Optimization problem consists of objective function, design
variables, and constraints. Objective function is the function we
want to minimize or maximize. Design variables is the variable
affect the objective function value. Constraints is the condition
allow the design variables to take on certain values but exclude
others.
Optimization techniques have been applied to various real-world
problems, such as Structural design, and Electric device
design.When we solve the problems, there are many good optimization
algorithms, and each method has its own characteristics. So it is
difficult to choose the best method for the optimization.
Therefore, it is important to select and apply the appropriate
algorithms according to the complexities of the problems.
However, it is hard to solve the problem with only one algorithm
when the problem is complicated. In this case, hybrid optimization
approach, which combines plural optimization algorithm, should be
necessary.
So the purpose of my research is to develop an efficient hybrid
optimization algorithm.
The hybrid optimization algorithm integrates the plural
optimization algorithms, and provides the high performance which
cannot be accomplished with only one algorithm.

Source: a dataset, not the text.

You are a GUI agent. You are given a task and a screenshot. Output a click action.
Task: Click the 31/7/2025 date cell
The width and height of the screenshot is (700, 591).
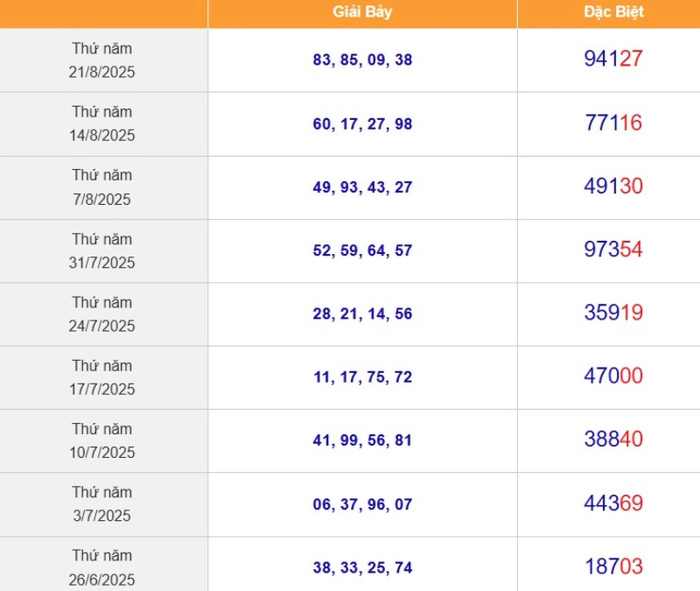click(x=102, y=250)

To develop an efficient hybrid optimization algorithm, first, we
have to determine what kinds of solutions are required, because the
desired solutions may vary depending on the user.
For example, one may require the better result within a
reasonable time, and the other may want not only the optimum, but
also the information of the landscape.
Therefore, the optimization strategy, how the optimization
process is performed should be determined.In this research, I
propose new optimization strategy, to explore the search space
uniformly and equally.
By this strategy, we can obtain not only the optimum point, but
also the information of the landscape.
However, many optimization algorithms are designed only to
derive an optimum.
So I explain why the strategy is needed in the next slide.When
we solve real-world optimization problems, usually, the landscape
and the optimum are unknown.
In this case, the obtained results should be reliable.
In recent years, it is said that Genetic Algorithms (GAs) are
powerful techniques to obtain the global optimum.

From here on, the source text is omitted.